DATA:
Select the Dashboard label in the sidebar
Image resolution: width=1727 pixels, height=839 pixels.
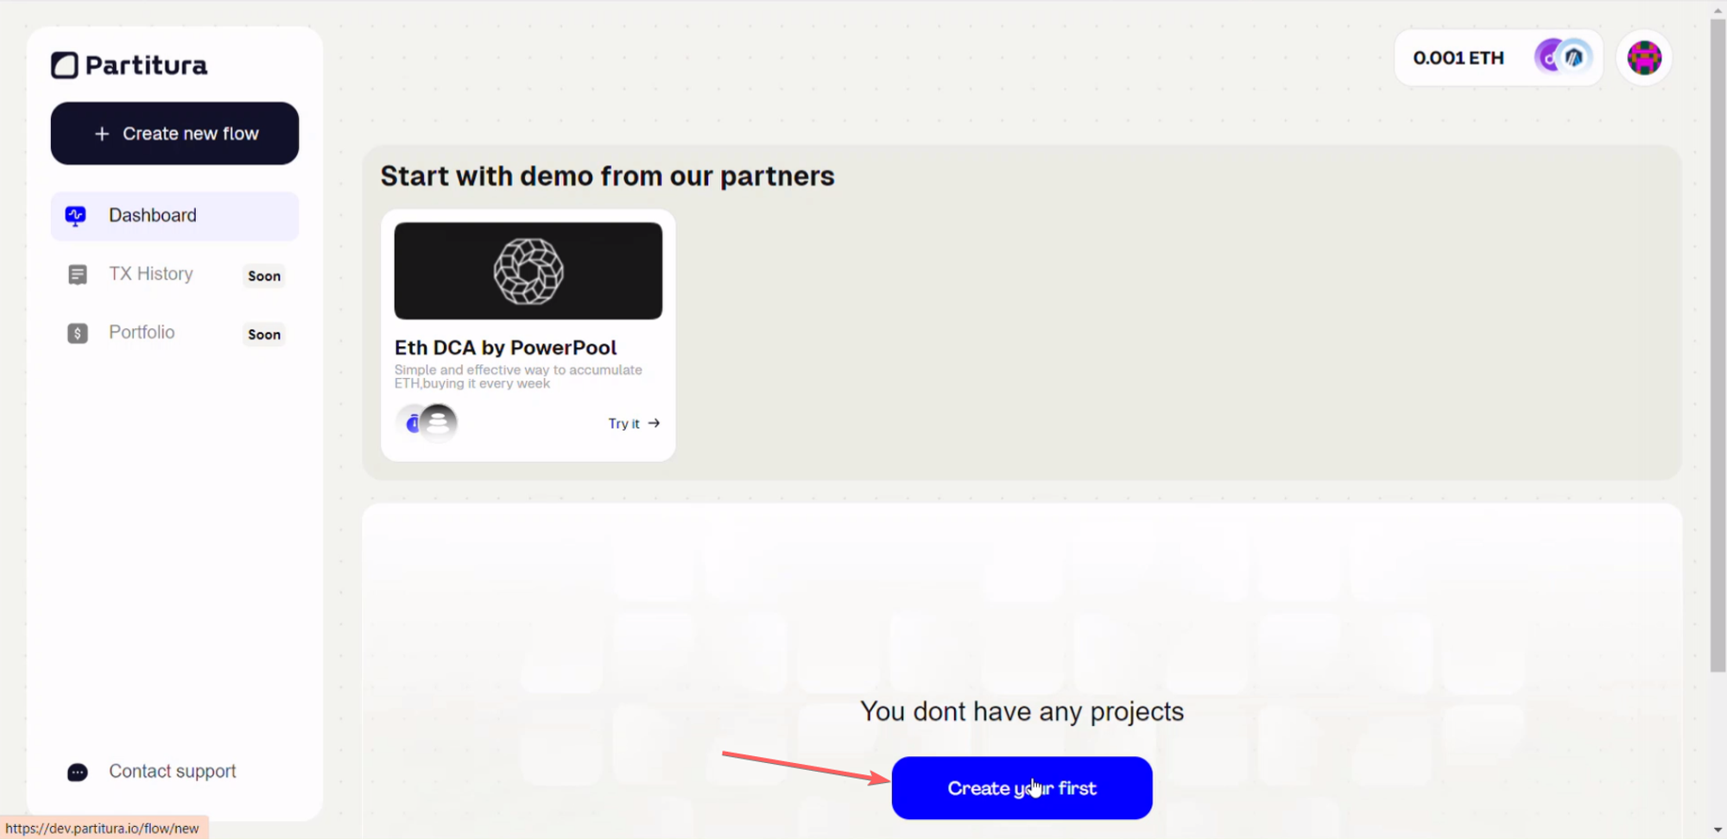[153, 215]
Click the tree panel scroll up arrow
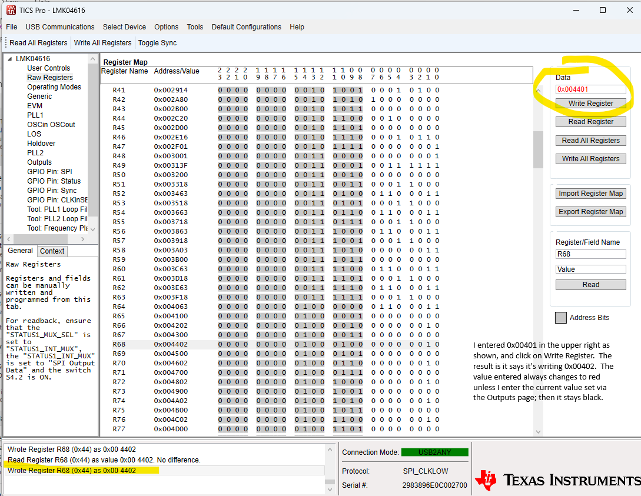This screenshot has height=496, width=641. tap(93, 59)
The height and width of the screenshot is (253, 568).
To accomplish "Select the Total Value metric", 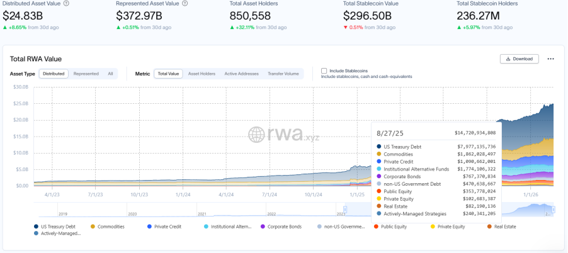I will click(x=168, y=74).
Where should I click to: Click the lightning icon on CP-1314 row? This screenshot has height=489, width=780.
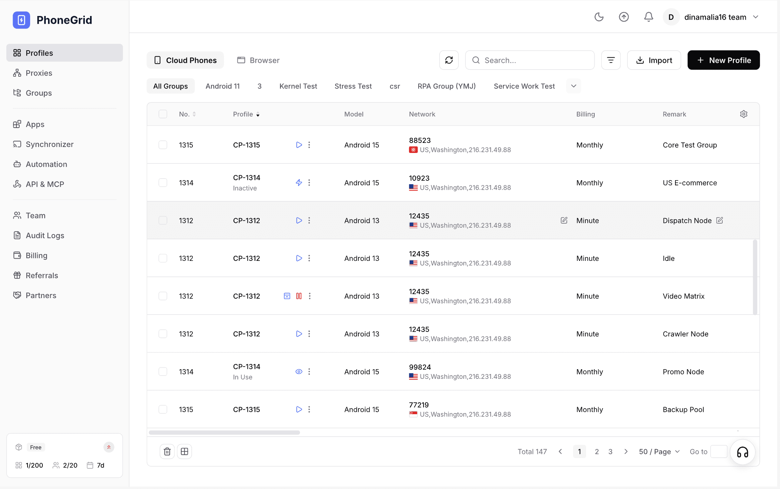tap(299, 183)
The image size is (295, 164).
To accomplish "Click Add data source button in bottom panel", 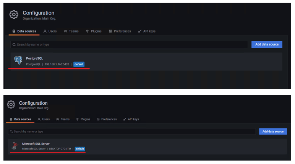I will 273,132.
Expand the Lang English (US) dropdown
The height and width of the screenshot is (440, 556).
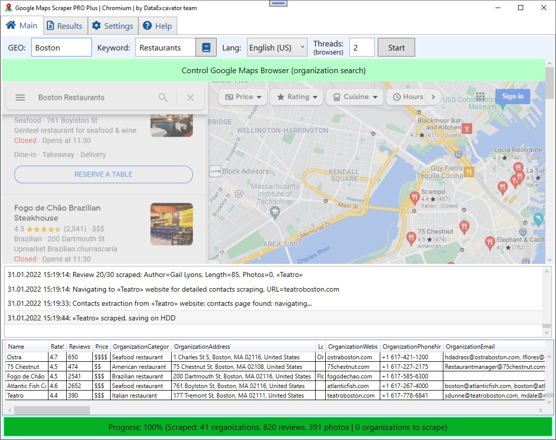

WRITTEN PROBLEM: Output the lines of the records from the start through the line containing "This screenshot has height=496, width=641.", inclusive, as a Markdown table with the columns Row and Line, where Row numbers each line. Omit blank lines and the pictures.

TASK SOLUTION:
| Row | Line |
|---|---|
| 1 | Select the Dashboard label in the sidebar |
| 2 | Image resolution: width=1727 pixels, height=839 pixels. |
| 3 | [153, 215] |
| 4 | Click the tree panel scroll up arrow |
| 5 | This screenshot has height=496, width=641. tap(93, 59) |